=== EXERCISE REQUIREMENTS ===
Please repeat all of the lines below word for word.

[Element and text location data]

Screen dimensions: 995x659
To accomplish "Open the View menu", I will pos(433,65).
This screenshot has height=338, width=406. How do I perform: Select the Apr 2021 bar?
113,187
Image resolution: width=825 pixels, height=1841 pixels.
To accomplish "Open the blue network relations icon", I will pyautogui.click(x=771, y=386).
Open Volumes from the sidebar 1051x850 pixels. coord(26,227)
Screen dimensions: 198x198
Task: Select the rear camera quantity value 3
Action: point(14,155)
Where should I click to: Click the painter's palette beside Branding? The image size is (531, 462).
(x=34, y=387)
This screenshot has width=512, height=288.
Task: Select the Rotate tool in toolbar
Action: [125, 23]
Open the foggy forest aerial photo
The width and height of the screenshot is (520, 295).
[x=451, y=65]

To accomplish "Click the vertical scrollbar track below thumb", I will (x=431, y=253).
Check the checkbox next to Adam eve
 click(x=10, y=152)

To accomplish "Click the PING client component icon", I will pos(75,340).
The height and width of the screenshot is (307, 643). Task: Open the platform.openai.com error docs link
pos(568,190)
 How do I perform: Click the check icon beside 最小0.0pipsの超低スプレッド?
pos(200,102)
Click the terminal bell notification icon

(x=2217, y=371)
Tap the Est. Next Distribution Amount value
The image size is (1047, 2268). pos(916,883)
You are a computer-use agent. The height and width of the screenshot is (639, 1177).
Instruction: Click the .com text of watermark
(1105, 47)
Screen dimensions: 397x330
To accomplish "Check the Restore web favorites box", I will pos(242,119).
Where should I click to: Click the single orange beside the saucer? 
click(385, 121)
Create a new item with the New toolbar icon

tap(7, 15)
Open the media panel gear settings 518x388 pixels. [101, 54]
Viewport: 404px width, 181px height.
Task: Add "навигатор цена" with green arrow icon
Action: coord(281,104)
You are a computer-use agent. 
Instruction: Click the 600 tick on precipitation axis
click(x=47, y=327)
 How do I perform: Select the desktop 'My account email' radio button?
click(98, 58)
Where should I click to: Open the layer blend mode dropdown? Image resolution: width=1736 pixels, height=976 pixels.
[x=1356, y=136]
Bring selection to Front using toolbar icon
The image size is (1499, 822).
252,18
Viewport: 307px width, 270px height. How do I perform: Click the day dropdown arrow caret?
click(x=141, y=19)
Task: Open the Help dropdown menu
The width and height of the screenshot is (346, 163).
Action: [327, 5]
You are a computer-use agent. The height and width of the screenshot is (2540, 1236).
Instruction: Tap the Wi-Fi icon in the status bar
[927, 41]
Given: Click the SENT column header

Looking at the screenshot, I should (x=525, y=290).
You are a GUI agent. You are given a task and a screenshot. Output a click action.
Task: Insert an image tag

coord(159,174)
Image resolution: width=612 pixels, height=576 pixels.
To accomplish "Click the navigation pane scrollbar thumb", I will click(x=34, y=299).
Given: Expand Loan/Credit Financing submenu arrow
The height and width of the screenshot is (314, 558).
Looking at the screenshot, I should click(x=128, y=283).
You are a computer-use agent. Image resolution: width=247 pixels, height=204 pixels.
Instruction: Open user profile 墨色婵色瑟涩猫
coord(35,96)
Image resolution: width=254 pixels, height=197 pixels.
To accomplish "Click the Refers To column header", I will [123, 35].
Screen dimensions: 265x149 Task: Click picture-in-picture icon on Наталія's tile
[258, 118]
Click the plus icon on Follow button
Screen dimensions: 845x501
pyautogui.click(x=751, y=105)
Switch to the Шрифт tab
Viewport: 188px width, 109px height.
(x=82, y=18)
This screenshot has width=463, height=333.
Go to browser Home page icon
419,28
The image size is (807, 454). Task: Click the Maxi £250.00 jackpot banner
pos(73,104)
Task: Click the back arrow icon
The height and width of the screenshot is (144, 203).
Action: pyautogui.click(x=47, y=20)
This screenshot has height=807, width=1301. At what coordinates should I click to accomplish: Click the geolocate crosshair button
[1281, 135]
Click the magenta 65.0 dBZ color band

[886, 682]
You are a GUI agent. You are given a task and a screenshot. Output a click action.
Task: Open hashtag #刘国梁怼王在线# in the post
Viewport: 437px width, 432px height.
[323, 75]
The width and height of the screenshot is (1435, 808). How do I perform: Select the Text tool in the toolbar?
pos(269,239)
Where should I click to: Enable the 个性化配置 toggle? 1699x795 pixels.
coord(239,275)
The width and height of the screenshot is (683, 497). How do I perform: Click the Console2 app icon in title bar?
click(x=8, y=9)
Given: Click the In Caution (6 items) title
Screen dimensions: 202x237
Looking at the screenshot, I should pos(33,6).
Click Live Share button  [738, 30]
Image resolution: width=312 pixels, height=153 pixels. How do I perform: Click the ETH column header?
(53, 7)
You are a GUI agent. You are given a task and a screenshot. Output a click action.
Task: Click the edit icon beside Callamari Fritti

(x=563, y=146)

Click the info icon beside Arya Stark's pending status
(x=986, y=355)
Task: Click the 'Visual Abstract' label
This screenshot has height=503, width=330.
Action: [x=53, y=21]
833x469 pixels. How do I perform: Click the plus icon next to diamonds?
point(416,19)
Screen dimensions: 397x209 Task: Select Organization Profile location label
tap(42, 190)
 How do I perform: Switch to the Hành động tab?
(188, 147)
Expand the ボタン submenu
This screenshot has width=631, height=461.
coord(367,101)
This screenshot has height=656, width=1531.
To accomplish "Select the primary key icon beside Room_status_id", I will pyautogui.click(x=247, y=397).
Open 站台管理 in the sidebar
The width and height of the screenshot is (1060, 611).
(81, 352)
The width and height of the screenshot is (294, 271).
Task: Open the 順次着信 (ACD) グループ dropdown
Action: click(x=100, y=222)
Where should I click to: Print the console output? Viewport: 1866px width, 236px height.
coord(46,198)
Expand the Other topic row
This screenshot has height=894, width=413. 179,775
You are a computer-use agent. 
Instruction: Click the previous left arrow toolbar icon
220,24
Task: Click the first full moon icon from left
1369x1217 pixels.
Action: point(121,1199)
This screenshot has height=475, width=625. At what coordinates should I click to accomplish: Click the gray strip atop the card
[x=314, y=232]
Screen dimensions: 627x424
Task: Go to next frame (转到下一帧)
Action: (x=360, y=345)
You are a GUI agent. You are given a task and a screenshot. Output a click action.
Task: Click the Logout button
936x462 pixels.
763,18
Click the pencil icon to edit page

=== COMPLETED TASK ===
Screen dimensions: 995x659
To accomplish "Open the View menu", I will pos(433,65).
This screenshot has height=338, width=406. How do I perform: Select the Apr 2021 bar?
113,187
Image resolution: width=825 pixels, height=1841 pixels.
To accomplish "Open the blue network relations icon", I will pyautogui.click(x=771, y=386).
Open Volumes from the sidebar 1051x850 pixels. coord(26,227)
Screen dimensions: 198x198
Task: Select the rear camera quantity value 3
Action: point(14,155)
Where should I click to: Click the painter's palette beside Branding? The image size is (531, 462).
(x=34, y=387)
This screenshot has width=512, height=288.
Task: Select the Rotate tool in toolbar
Action: [125, 23]
Open the foggy forest aerial photo
The width and height of the screenshot is (520, 295).
[x=451, y=65]

To accomplish "Click the vertical scrollbar track below thumb", I will (x=431, y=253).
Check the checkbox next to Adam eve
 click(x=10, y=152)

To accomplish "Click the PING client component icon", I will pos(75,340).
The height and width of the screenshot is (307, 643). Task: Open the platform.openai.com error docs link
pos(568,190)
 How do I perform: Click the check icon beside 最小0.0pipsの超低スプレッド?
pos(200,102)
Click the terminal bell notification icon

(x=2217, y=371)
Tap the Est. Next Distribution Amount value
The image size is (1047, 2268). pos(916,883)
You are a computer-use agent. The height and width of the screenshot is (639, 1177).
Instruction: Click the .com text of watermark
(1105, 47)
Screen dimensions: 397x330
To accomplish "Check the Restore web favorites box", I will pos(242,119).
Where should I click to: Click the single orange beside the saucer? 
click(385, 121)
Create a new item with the New toolbar icon

tap(7, 15)
Open the media panel gear settings 518x388 pixels. [101, 54]
Viewport: 404px width, 181px height.
Task: Add "навигатор цена" with green arrow icon
Action: coord(281,104)
You are a computer-use agent. 
Instruction: Click the 600 tick on precipitation axis
click(x=47, y=327)
 How do I perform: Select the desktop 'My account email' radio button?
click(98, 58)
Where should I click to: Open the layer blend mode dropdown? Image resolution: width=1736 pixels, height=976 pixels.
[x=1356, y=136]
Bring selection to Front using toolbar icon
The image size is (1499, 822).
252,18
Viewport: 307px width, 270px height. How do I perform: Click the day dropdown arrow caret?
click(x=141, y=19)
Task: Open the Help dropdown menu
The width and height of the screenshot is (346, 163).
Action: [327, 5]
You are a computer-use agent. The height and width of the screenshot is (2540, 1236).
Instruction: Tap the Wi-Fi icon in the status bar
[927, 41]
Given: Click the SENT column header

Looking at the screenshot, I should (x=525, y=290).
You are a GUI agent. You are given a task and a screenshot. Output a click action.
Task: Insert an image tag

coord(159,174)
Image resolution: width=612 pixels, height=576 pixels.
To accomplish "Click the navigation pane scrollbar thumb", I will click(x=34, y=299).
Given: Expand Loan/Credit Financing submenu arrow
The height and width of the screenshot is (314, 558).
Looking at the screenshot, I should click(x=128, y=283).
You are a computer-use agent. Image resolution: width=247 pixels, height=204 pixels.
Instruction: Open user profile 墨色婵色瑟涩猫
coord(35,96)
Image resolution: width=254 pixels, height=197 pixels.
To accomplish "Click the Refers To column header", I will [123, 35].
Screen dimensions: 265x149 Task: Click picture-in-picture icon on Наталія's tile
[258, 118]
Click the plus icon on Follow button
Screen dimensions: 845x501
pyautogui.click(x=751, y=105)
Switch to the Шрифт tab
Viewport: 188px width, 109px height.
(x=82, y=18)
This screenshot has width=463, height=333.
Go to browser Home page icon
419,28
The image size is (807, 454). Task: Click the Maxi £250.00 jackpot banner
pos(73,104)
Task: Click the back arrow icon
The height and width of the screenshot is (144, 203).
Action: pyautogui.click(x=47, y=20)
This screenshot has height=807, width=1301. At what coordinates should I click to accomplish: Click the geolocate crosshair button
[1281, 135]
Click the magenta 65.0 dBZ color band

[886, 682]
You are a GUI agent. You are given a task and a screenshot. Output a click action.
Task: Open hashtag #刘国梁怼王在线# in the post
Viewport: 437px width, 432px height.
[323, 75]
The width and height of the screenshot is (1435, 808). How do I perform: Select the Text tool in the toolbar?
pos(269,239)
Where should I click to: Enable the 个性化配置 toggle? 1699x795 pixels.
coord(239,275)
The width and height of the screenshot is (683, 497). How do I perform: Click the Console2 app icon in title bar?
click(x=8, y=9)
Given: Click the In Caution (6 items) title
Screen dimensions: 202x237
Looking at the screenshot, I should pos(33,6).
Click Live Share button  [738, 30]
Image resolution: width=312 pixels, height=153 pixels. How do I perform: Click the ETH column header?
(53, 7)
You are a GUI agent. You are given a task and a screenshot. Output a click action.
Task: Click the edit icon beside Callamari Fritti

(x=563, y=146)

Click the info icon beside Arya Stark's pending status
(x=986, y=355)
Task: Click the 'Visual Abstract' label
This screenshot has height=503, width=330.
Action: [x=53, y=21]
833x469 pixels. How do I perform: Click the plus icon next to diamonds?
point(416,19)
Screen dimensions: 397x209 Task: Select Organization Profile location label
tap(42, 190)
 How do I perform: Switch to the Hành động tab?
(188, 147)
Expand the ボタン submenu
This screenshot has width=631, height=461.
coord(367,101)
This screenshot has height=656, width=1531.
To accomplish "Select the primary key icon beside Room_status_id", I will pyautogui.click(x=247, y=397).
Open 站台管理 in the sidebar
The width and height of the screenshot is (1060, 611).
(81, 352)
The width and height of the screenshot is (294, 271).
Task: Open the 順次着信 (ACD) グループ dropdown
Action: click(x=100, y=222)
Where should I click to: Print the console output? Viewport: 1866px width, 236px height.
coord(46,198)
Expand the Other topic row
This screenshot has height=894, width=413. 179,775
You are a computer-use agent. 
Instruction: Click the previous left arrow toolbar icon
220,24
Task: Click the first full moon icon from left
1369x1217 pixels.
Action: point(121,1199)
This screenshot has height=475, width=625. At what coordinates should I click to accomplish: Click the gray strip atop the card
[x=314, y=232]
Screen dimensions: 627x424
Task: Go to next frame (转到下一帧)
Action: (x=360, y=345)
You are a GUI agent. You are given a task and a screenshot. Output a click action.
Task: Click the Logout button
936x462 pixels.
763,18
Click the pencil icon to edit page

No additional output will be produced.